Provoking Assad’s Nationalist Card

Indeed, the intentions of Western governments, particularly the United States, are highly suspect in the eyes of many Syrians, even among those opposed to Assad’s dictatorship. U.S. military intervention would simply play into the hands of the regime in Damascus, which has decades of experience manipulating the Syrian people’s strong sense of nationalism to its benefit. The regime can point out that the United States is the world’s primary military supplier to the region’s remaining dictatorships and disingenuously used the “promotion of democracy” and fabricated claims of “weapons of mass destruction” to justify its illegal and disastrous invasion of its neighbor Iraq which, like Syria, happens to oppose Washington’s designs on the region.

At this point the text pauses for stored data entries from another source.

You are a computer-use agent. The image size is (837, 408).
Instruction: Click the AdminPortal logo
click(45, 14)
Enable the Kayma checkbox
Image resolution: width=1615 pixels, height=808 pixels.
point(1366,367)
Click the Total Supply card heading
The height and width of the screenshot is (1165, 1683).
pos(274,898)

The United States has also been the primary military, financial, and diplomatic supporter of the government of Israel, which has occupied much of Syria’s southwestern Golan province since it seized the territory in a military assault in the closing hours of the 1967 war, ethnically cleansing most of its residents. Indeed, in 2007, the United States successfully blocked progress towards Israel-Syria peace out of concern that the return of the Golan Heights could bolster Assad’s standing at home.

Well prior to the popular uprising against the regime, the United States had been seeking the downfall of the Syrian government, with the Bush administration actively considering options for toppling the regime. The United States imposed major unilateral sanctions on the country in 2003. In addition to repeated U.S. attacks against Syrian positions in Lebanon in 1983-84, the United States bombed Syria itself as recently as 2008, killing eight civilians. Syrians know this history and, among the large numbers who support neither the regime nor the armed opposition, further U.S. involvement is more likely to move them closer to the regime.

Indeed, Western intervention could unwittingly trigger the mobilization of hundreds of thousands of Syrians to resist foreign invaders. Hundreds of Syrians have quit the Baath party and government positions in protest of the killings of nonviolent protesters, but few defections could be expected if Americans and Europeans attacked their country.

Opposing U.S. support for the armed resistance in Syria has nothing to do with indifference, isolationism, or pacifism. Nor is it indicative of being any less horrified at the suffering of the Syrian people or any less desirous of the overthrow of Assad’s brutal regime. With so much at stake, however, it is critical not to allow the understandably strong emotional reaction to the ongoing carnage lead to policies that could end up making things even worse.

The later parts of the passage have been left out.